------ PASSAGE EXTRAIT
Si le chef des rebelles l'a évoqué dans son discours, c'est parce que le captagon est étroitement lié à la région. Selon une estimation du gouvernement britannique diffusée en mars 2023, la Syrie produit 80% de cette drogue, qui déferle ensuite sur les pays voisins. «La péninsule arabique est son principal lieu de consommation», complète Frank Zobel.
Jusqu'aux années 2000, le captagon était principalement fabriqué en Bulgarie, avant que la production ne se déplace vers le Liban et la Syrie. C'est surtout dans ce deuxième pays que les choses prennent une nouvelle ampleur, à partir de 2011. Après le début de la guerre civile, le trafic de captagon passe en effet sous le contrôle du clan al-Assad.
Le régime syrien était «étroitement impliqué» dans ce commerce, indique le gouvernement britannique. «On sait qu'il y avait beaucoup d'ateliers de production de captagon dans les environs de Damas et, surtout, de Lattaquié», explique Amélie Myriam Chelly, chercheuse spécialiste de l'Iran. «Ces zones étaient délimitées par des barrières qui interdisaient l'accès au nom de l'Etat, comme s'il s'agissait de bases militaires».
Selon les autorités allemandes, les groupes criminels organisés devaient payer le régime pour chaque conteneur de captagon qui quittait la Syrie. Le payement était organisé par la 4e division de l'armée syrienne, commandée par Maher al-Assad, le frère cadet de Bachar. Amélie Myriam Chelly:
Ce commerce rapportait gros, surtout si l'on estime que le pays était (et est toujours) soumis aux sanctions occidentales. Selon Londres, le régime syrien aurait empoché 57 milliards de dollars grâce au trafic de captagon - soit un chiffre trois fois supérieur aux revenus générés par les cartels mexicains. Pour cette raison, la Syrie a été qualifiée de «narco-Etat» par plusieurs spécialistes.
------------
------ DONNÉES SOURCES
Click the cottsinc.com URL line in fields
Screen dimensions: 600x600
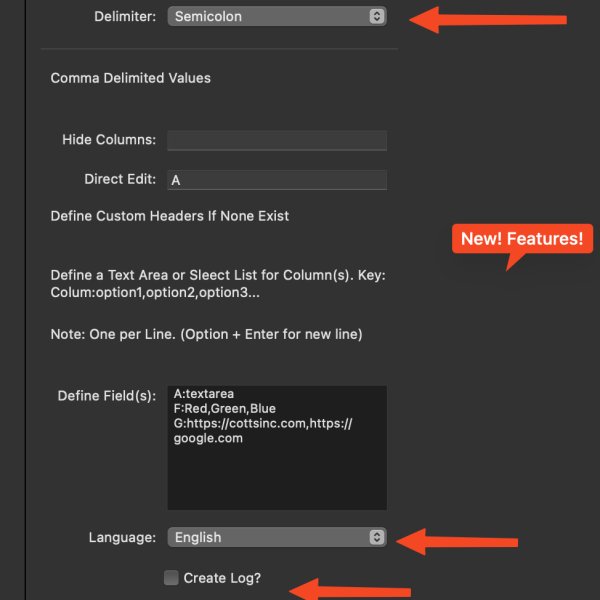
------------
À RÉALISER:
(A) Répondez brièvement aux questions suivantes d'après le passage sur le captagon en Syrie.
(i) D'après l'estimation britannique diffusée en mars 2023, quelle proportion de cette drogue la Syrie produit-elle ?
(ii) Jusqu'aux années 2000, dans quel pays le captagon était-il principalement fabriqué ?
(iii) Quelle unité de l'armée syrienne organisait le payement, et qui la commandait ?
(B) Poursuivez le passage sur le captagon en Syrie à la suite de sa dernière phrase.

RÉPONSES ATTENDUES:
(A)
(i) 80 %.
(ii) En Bulgarie.
(iii) La 4e division, commandée par Maher al-Assad.

(B)
La production et le trafic de captagon «enrichissaient les proches d'Assad, les milices et les seigneurs de la guerre, au détriment du peuple syrien», écrivait le gouvernement anglais.
En Occident, le captagon a fait parler de lui il y a une dizaine d'années, lorsqu'on a commencé à affirmer que les djihadistes de Daech recouraient en masse à cette substance pour se donner du courage. «Il s'agit d'une fausse nouvelle, qui a été démentie», souligne Amélie Myriam Chelly. «Cela n'exclut pas que certains combattants aient pu le faire à titre individuel, mais ce n'était pas du tout systématique», complète-t-elle.
De façon similaire, les auteurs des attentats du 13 novembre 2015 à Paris ont été également soupçonnés d’avoir agi sous l’emprise de cette substance. Cela a valu au captagon le surnom de «drogue des terroristes», bien que ces affirmations aient été réfutées par la suite. Dans un rapport publié l'an dernier, l'Agence de l’Union européenne sur les drogues (EUDA) a souligné que les autopsies des terroristes n’avaient révélé aucune trace de cette substance.
Plus récemment, les autorités et les médias israéliens ont affirmé que les assaillants du 7 octobre avaient également agi sous l’emprise de cette drogue.
En vérité, le captagon touche des pans entiers de la société, des étudiants aux chauffeurs de taxi, en passant par les fêtards et les victimes de l’insécurité alimentaire, qui s'en servent comme coupe-faim, rapporte Euronews. De ce point de vue, sa consommation au Moyen-Orient ne diffère pas vraiment de celle que l'on connaît sous nos latitudes. «L'amphétamine est un stimulant. Elle est utilisée, y compris en Suisse, pour faire la fête ou pour rester éveillé», explique Frank Zobel.
«Dans les faits, le captagon est identique à l'amphétamine qu'on trouve en Suisse», poursuit-il. «La molécule est la même. Pourtant, chez nous, cette drogue ne s'appelle pas captagon et est produite ailleurs: aux Pays-Bas et en Belgique, où est également fabriquée l'ecstasy».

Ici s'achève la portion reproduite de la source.